YOUR OBJECTIVE: For each line below, check for the word "Vorverkaufsstellen", then state how many lines contain it, with no other output.

EXERCISE DATA:
+--

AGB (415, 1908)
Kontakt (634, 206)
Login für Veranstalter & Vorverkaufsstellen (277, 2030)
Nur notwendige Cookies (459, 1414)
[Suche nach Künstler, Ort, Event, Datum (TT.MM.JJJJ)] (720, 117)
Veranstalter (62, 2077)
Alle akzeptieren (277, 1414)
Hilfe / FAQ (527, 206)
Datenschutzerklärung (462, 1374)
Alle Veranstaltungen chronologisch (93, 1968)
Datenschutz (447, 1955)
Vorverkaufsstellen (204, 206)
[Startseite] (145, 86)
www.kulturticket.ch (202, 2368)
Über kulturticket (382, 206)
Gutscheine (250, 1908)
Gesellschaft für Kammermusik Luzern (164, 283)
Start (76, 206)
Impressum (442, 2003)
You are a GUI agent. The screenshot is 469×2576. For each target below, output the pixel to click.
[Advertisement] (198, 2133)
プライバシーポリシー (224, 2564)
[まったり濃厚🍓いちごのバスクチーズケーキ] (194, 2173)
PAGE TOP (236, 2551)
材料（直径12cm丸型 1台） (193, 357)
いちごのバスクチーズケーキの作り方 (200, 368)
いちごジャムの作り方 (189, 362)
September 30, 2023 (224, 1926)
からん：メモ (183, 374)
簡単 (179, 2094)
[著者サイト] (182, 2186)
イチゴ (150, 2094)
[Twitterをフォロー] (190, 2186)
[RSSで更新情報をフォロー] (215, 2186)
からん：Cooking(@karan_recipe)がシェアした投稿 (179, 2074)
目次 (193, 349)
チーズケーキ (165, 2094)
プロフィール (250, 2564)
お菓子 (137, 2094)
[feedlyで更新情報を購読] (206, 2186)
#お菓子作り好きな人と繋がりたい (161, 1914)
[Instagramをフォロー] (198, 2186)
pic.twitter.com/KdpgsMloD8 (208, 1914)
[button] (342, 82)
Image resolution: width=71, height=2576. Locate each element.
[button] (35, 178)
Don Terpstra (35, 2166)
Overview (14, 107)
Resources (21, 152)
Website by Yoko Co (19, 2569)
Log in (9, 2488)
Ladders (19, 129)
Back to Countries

+--

WRITTEN RESPONSE: 2